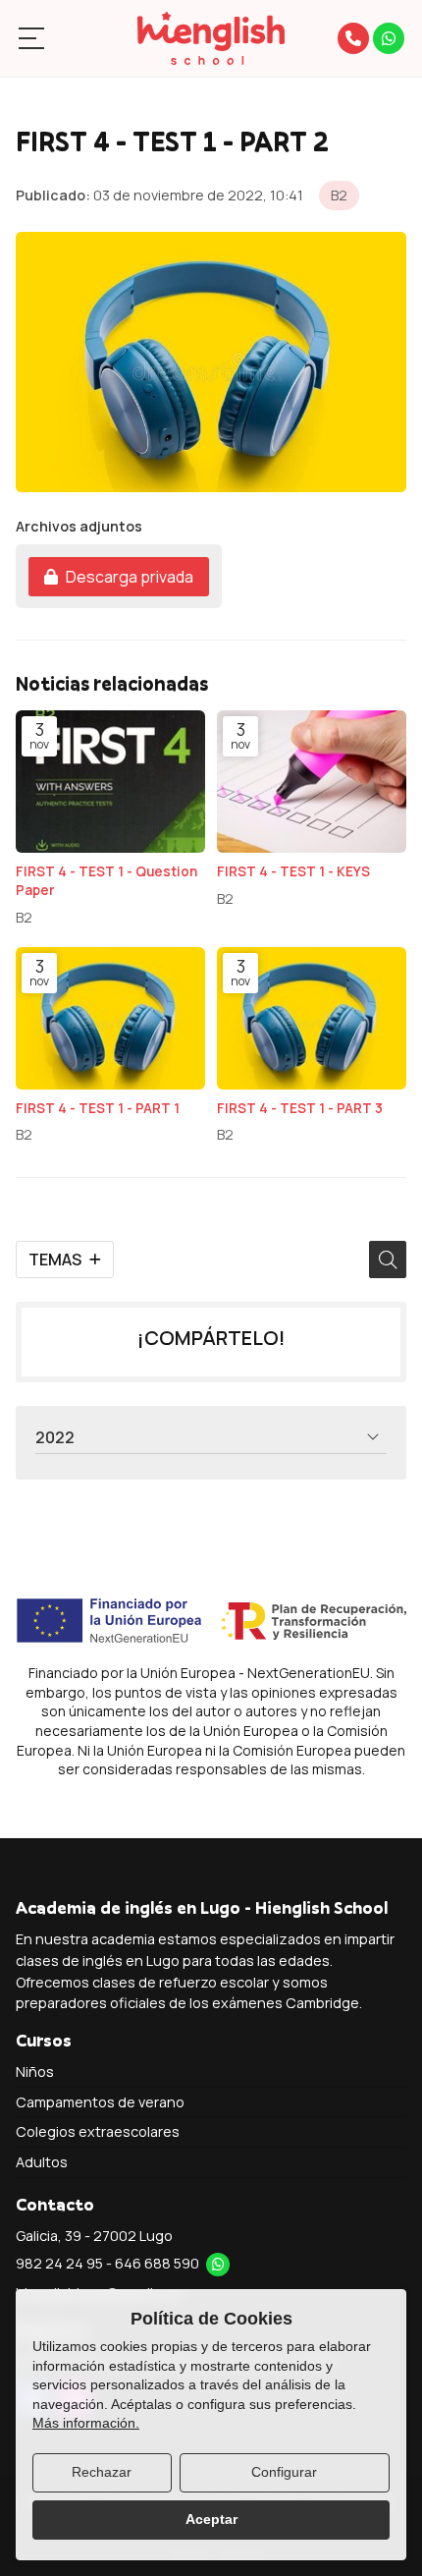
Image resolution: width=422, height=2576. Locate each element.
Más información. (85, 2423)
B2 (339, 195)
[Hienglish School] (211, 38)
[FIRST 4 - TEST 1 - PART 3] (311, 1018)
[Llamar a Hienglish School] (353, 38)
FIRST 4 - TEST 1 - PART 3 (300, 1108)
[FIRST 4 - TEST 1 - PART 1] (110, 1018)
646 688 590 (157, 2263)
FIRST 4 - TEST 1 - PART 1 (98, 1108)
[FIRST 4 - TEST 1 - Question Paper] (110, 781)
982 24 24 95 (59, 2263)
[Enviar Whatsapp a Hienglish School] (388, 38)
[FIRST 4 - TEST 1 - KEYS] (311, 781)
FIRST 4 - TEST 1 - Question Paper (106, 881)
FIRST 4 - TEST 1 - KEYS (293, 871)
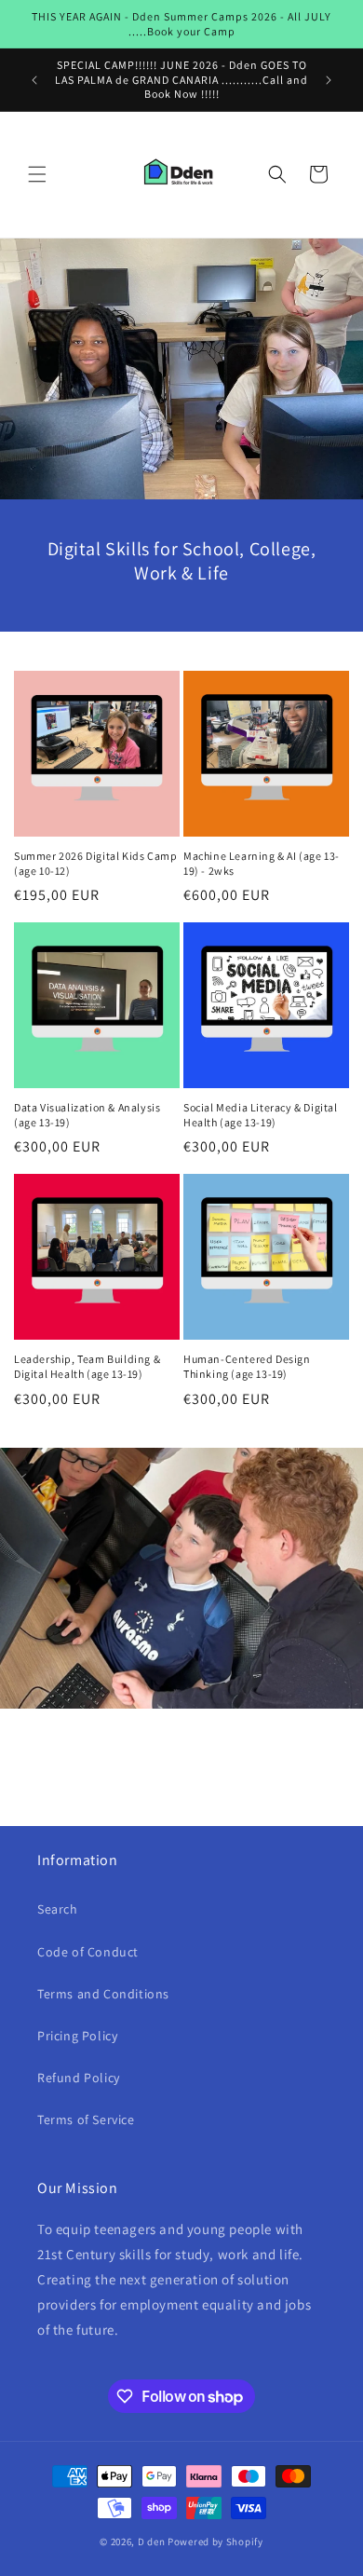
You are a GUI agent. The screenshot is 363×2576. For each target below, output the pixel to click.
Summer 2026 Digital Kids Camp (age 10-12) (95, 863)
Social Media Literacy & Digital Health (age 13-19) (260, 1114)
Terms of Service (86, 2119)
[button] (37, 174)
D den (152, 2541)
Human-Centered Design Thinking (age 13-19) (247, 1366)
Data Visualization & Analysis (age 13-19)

WHAT THE EXERCISE ASKS: Above are entries; state the number of lines among them that contain "Hienglish", and nothing else.

TASK OUTPUT: 3